Długi weekend nie istnieje

mars Ogólne 0 Komentarzy

No Gravatar

Dowiedziawszy się, że 6 stycznia stał się dniem wolnym od pracy trochę się ucieszyłem, ale i trochę wiedziałem czym to grozi. Skoro dzień wolny wypada w czwartek to mogę dodać do tego piątek i zrobić długi weekend! Brzmi nieźle co? Szkoda tylko, że ten długi weekend nie jest przeznaczony na odpoczynek. Dni wolne – jeśli tego jeszcze nie wiecie – idealnie nadają się do pracy. W moim przypadku zamieniam tylko pracę umysłową na fizyczną. Ręce mam poorane, we włosach i w nosie worek gipsu, w plecach, karku i ramionach mam powbijane miliony szpilek, które przy każdym ruchu próbują się przemieszczać. Wszystko to w imię poprawy warunków bytowych rodzin „wielogiernych”.

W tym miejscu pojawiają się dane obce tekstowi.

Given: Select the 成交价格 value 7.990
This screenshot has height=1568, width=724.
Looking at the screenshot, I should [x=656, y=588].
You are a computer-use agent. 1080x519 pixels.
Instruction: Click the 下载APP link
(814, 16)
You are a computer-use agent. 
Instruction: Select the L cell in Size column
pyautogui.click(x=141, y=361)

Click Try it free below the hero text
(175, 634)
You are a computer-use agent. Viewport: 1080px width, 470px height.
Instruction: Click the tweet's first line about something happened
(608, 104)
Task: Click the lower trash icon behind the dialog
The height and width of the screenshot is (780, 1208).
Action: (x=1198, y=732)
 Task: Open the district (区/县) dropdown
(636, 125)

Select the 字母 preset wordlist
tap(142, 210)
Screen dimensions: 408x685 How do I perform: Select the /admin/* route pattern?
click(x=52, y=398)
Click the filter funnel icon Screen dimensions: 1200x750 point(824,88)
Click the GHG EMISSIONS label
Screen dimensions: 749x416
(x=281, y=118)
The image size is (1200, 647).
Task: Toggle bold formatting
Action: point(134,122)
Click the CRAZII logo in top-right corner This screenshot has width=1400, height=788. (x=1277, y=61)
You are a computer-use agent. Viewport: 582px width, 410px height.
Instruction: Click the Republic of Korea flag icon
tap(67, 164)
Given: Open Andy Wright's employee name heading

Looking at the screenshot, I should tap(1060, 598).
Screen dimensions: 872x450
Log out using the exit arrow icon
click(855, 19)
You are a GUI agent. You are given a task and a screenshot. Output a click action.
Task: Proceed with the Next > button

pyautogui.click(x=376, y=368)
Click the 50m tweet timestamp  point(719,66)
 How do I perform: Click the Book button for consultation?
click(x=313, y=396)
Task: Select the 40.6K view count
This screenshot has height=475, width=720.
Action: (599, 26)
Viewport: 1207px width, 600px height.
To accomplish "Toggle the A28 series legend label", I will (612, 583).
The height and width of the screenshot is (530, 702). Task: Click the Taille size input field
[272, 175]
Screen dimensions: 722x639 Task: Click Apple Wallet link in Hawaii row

Zamiast poświęcić 4 dni na spędzenie go z rodziną lub też granie to ja wolę sobie pofizolować. Tak jak mówiłem na szczęście nie ma tego tak dużo i mam nadzieję zakończyć w miarę rychło. Niestety zbliżający się tydzień będzie trochę rozbity z powodu targów, na które się udaję. Tu pytanie do Was – może ktoś zna jakiś sklep z grami w Londynie, który warto odwiedzić. Mam zamiar połączyć przyjemne z pożytecznym i oprócz targów jakiś szoping zrobić w weekend. W Londynie byłem tylko raz i to też w weekend, więc mało jestem zaznajomiony. Może ktoś z Was słyszał o jakichś sklepach z grami to może akurat jakieś SALE się przytrafi ;)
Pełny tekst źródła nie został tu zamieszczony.